The Problem
You are given two non-empty linked lists representing two non-negative integers. The digits are stored in reverse order, and each of their nodes contains a single digit. Add the two numbers and return the sum as a linked list. You may assume the two numbers do not contain any leading zero, except the number 0 itself.
Example 1:
- Input:
l1 = [2,4,3], l2 = [5,6,4] - Output:
[7,0,8] - Explanation: 342 + 465 = 807
Example 2:
- Input:
l1 = [0], l2 = [0] - Output:
[0]
Example 3:
- Input:
l1 = [9,9,9,9,9,9,9], l2 = [9,9,9,9] - Output:
[8,9,9,9,0,0,0,1]
Constraints:
- The number of nodes in each linked list is in the range [1, 100]
0 <=Node.val<= 9- It is guaranteed that the list represents a number that does not have leading zeros
Entry Code
/**
* class ListNode {
* val: number
* next: ListNode | null
* constructor(val?: number, next?: ListNode | null) {
* this.val = (val === undefined ? 0 : val)
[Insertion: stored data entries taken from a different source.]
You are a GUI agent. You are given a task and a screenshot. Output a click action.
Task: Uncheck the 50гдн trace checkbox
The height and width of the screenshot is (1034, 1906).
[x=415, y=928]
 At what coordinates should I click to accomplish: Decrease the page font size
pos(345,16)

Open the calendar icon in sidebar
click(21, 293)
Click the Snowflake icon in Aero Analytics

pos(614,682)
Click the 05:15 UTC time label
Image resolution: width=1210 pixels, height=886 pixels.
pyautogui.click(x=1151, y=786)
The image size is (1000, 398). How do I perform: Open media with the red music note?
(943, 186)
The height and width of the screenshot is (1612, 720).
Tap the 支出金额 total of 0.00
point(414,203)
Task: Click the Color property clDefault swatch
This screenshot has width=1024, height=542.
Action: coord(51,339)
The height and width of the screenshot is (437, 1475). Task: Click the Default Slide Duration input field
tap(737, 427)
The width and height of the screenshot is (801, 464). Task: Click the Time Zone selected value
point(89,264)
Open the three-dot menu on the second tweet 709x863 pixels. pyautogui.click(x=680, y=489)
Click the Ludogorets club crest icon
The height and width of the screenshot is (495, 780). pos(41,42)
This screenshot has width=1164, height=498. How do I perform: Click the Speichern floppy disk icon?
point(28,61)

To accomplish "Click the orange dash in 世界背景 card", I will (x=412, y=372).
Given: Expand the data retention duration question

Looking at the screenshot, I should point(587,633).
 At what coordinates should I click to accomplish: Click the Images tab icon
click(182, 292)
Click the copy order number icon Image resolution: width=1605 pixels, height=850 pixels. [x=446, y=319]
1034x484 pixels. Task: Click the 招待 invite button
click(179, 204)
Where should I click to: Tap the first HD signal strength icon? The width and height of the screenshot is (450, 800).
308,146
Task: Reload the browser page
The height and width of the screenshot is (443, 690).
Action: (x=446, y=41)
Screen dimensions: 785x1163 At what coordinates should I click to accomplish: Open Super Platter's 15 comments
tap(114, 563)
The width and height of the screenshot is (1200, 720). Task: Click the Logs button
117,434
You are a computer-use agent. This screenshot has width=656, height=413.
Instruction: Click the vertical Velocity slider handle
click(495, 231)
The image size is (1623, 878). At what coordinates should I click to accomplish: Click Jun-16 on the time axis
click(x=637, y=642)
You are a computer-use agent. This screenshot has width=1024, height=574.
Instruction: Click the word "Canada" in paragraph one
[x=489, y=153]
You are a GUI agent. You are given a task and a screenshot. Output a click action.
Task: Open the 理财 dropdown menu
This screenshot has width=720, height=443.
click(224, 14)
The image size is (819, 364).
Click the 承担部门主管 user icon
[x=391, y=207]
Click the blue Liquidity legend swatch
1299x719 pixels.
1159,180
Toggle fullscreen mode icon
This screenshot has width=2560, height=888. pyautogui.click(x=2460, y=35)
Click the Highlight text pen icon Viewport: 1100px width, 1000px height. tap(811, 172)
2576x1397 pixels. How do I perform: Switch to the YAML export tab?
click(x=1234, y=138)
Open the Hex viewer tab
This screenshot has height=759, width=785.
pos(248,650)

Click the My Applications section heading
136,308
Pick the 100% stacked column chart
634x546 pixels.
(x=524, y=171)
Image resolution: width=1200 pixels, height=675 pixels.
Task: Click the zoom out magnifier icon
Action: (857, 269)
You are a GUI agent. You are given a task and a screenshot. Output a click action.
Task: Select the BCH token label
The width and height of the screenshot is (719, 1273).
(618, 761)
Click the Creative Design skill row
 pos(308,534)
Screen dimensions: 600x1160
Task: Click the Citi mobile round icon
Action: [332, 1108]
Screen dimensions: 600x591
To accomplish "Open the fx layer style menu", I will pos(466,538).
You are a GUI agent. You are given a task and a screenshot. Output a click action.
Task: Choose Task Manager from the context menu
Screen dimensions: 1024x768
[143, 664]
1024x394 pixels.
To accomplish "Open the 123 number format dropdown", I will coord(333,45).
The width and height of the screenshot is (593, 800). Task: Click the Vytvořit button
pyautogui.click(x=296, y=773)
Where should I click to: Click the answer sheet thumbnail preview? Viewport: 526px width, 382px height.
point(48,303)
* this.next = (next === undefined ? null : next)
* }
* }
**/
function addTwoNumbers(l1: ListNode | null, l2: ListNode | null): ListNode | null {}Understanding the Approach
We can solve this problem efficiently with a single loop throught both linked lists. The key insight is that since the digits are already in reverse order, we can process them from left to right while handling carries naturally.
What is a LinkedList?
A LinkedList is a linear collection of data elements with O(n) time complexity for accessing data, but it’s more flexible for insertions and updates compared to arrays.
A -> B -> C -> D
In this problem, we work with a basic ListNode that only has val and next properties. This can be done as follows:
while (current) {
current = current.next;
}Step-by-Step Solution
Let’s build the solution incrementally:
Step 1: Basic Loop Structure
function addTwoNumbers(l1: ListNode | null, l2: ListNode | null): ListNode | null {
let pl1 = l1, pl2 = l2;
while (pl1 || pl2) {
pl1 = pl1?.next || null;
pl2 = pl2?.next || null;
}
}Step 2: Adding Values
function addTwoNumbers(l1: ListNode | null, l2: ListNode | null): ListNode | null {
let pl1 = l1, pl2 = l2;
let dummy = null;
while (pl1 || pl2) {
const val1 = pl1?.val || 0;
const val2 = pl2?.val || 0;
const sum = val1 + val2;
dummy = new ListNode(sum, dummy);
pl1 = pl1?.next || null;
pl2 = pl2?.next || null;
}
return dummy;
}Step 3: Handling Carry
The constraint 0 <= Node.val <= 9 means we need to handle cases where the sum exceeds 9. We use the carry method from elementary arithmetic:
function addTwoNumbers(l1: ListNode | null, l2: ListNode | null): ListNode | null {
let pl1 = l1, pl2 = l2;
let dummy = null, carry = 0;
while (pl1 || pl2 || carry) {
const val1 = pl1?.val || 0;
const val2 = pl2?.val || 0;
const sum = val1 + val2 + carry;
carry = Math.floor(sum / 10);
const value = sum % 10;
dummy = new ListNode(value, dummy);
pl1 = pl1?.next || null;
pl2 = pl2?.next || null;
}
return dummy;
}Final Solution
The final step is to build the result list in the correct order:
function addTwoNumbers(l1: ListNode | null, l2: ListNode | null): ListNode | null {
let pl1 = l1, pl2 = l2;
let current = null, head = null, carry = 0;
while (pl1 || pl2 || carry) {
const val1 = pl1?.val || 0;
const val2 = pl2?.val || 0;
const sum = val1 + val2 + carry;
carry = Math.floor(sum / 10);
const value = sum % 10;
const node = new ListNode(value, null);
if (!head) {
head = current = node;
} else {
current!.next = node;
current = node;
}
pl1 = pl1?.next || null;
pl2 = pl2?.next || null;
}
return head;
}Key Concepts
- current: Points to the last node in out result list, allowing us to append new nodes.
- head: Points to the first node of our result list, which we return at the end
- carry: Stores the overflow when the sum of two digits exceeds 9
This solution runs in O(max(m,n)) time complexity where m and n are the lengths of the input lists, and uses O(max(m,n)) space for the result list.